Git-LFS under the hood
When working with Git, you should know that cloning a repository will give you a full copy of nearly all the data that the server has.
This includes every version of every file in the repository.
Although Git does a fantastic job when it comes to storing files efficiently, this is not the case for binary files.
So... what happens when you store binary files (e.g., media files) in your repository?
How does Git even handle the versioning of such files? And what does your current setup do under the hood?

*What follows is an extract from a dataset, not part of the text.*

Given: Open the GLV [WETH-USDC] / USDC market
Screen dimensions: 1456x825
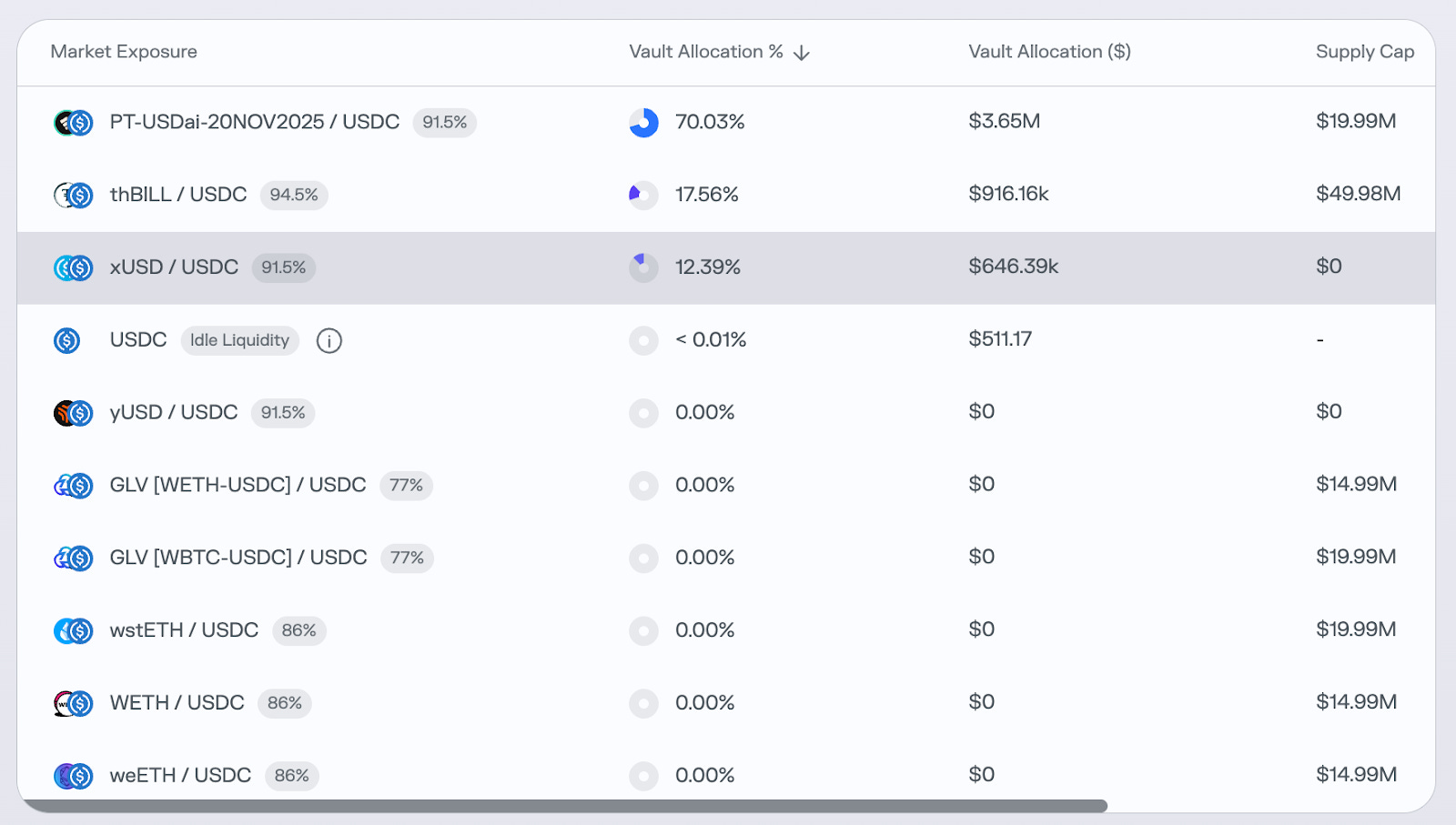Looking at the screenshot, I should (x=238, y=485).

Let's take a look by simulating those scenarios in a test environment!
Why bother?
Since Git does in fact retrieve a full copy of your repository you might have already guessed that this can be especially problematic when
cloning a repository with many binary files that are changed frequently (e.g., large game assets like sprites, audio samples,.etc.).

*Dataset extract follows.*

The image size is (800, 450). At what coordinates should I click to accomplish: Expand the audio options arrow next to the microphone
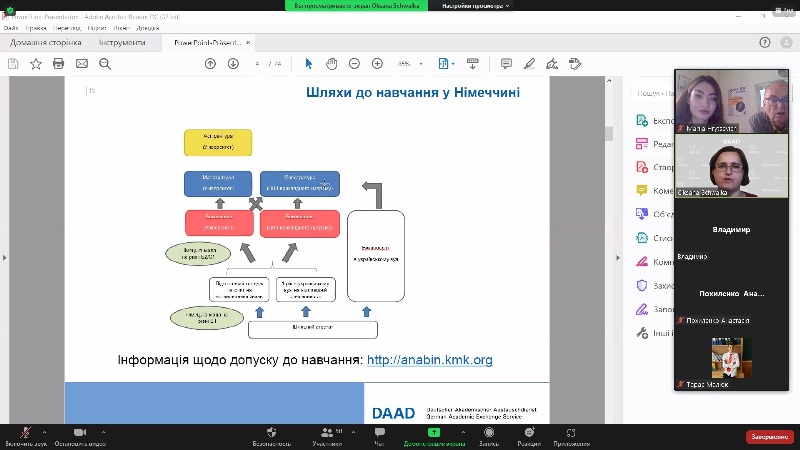(44, 431)
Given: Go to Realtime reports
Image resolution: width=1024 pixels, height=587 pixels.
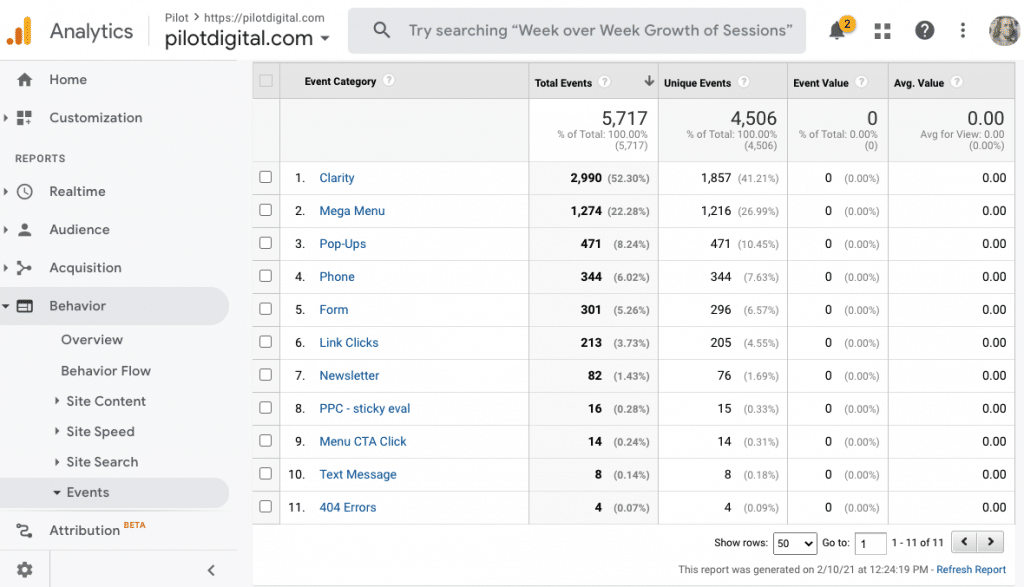Looking at the screenshot, I should (x=77, y=192).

Using git-lfs solves this problem and reduces your repository size while also speeding up the clone time.
Sounds great, right? Let's see how this works in practice.
How does git-lfs work?
To get an idea of how Git LFS works under the hood, we can install the lfs-test-server and use it as the LFS server for our GitHub test repository.
If you want to follow along or want to know how you can set up a LFS test server, feel free to read the Appendix section where the configuration is described.

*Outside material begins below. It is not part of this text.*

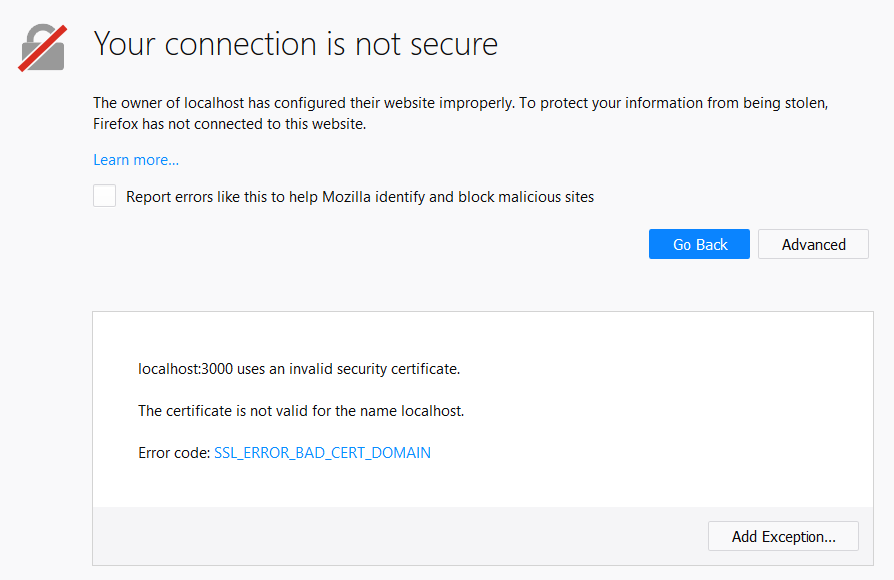Click the grey footer bar of the details panel
The height and width of the screenshot is (580, 894).
[400, 536]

Since we now have a local LFS server for testing purposes, we can start configuring our test repository to use it.
For this, we can create the following .lfsconfig
file, add it to our repository, and run git lfs install
to initialize Git LFS for our repository.
[lfs]
url = "https://localhost:9999/"
[http]
sslverify = false
For testing, I added the git-lfs-linux-adm64-v3.4.0.tar.gz
file to my repository and tracked it with Git LFS using git lfs track "*.tar.gz"
.
This creates a .gitattributes
file with the following content:
*.tar.gz filter=lfs diff=lfs merge=lfs -text
Ensure that this file is also added to your repository, so that collaborators also track *.tar.gz
files in the same way.
Git LFS also comes with a file locking API for collaboration, but I deactivated it for simplicity with the following command:
git config lfs.https://localhost:8080/.locksverify false
At this point, we have configured git
to use our local LFS test server, configured tracking for *.tar.gz
files, added the .gitattributes
file generated by Git LFS
to our repository, and also added git-lfs-linux-adm64-v3.4.0.tar.gz
to test our setup.
Once we commit and push those files to our remote server, we can see the following output:
Uploading LFS objects: 100% (1/1), 4.1 MB | 0 B/s, done.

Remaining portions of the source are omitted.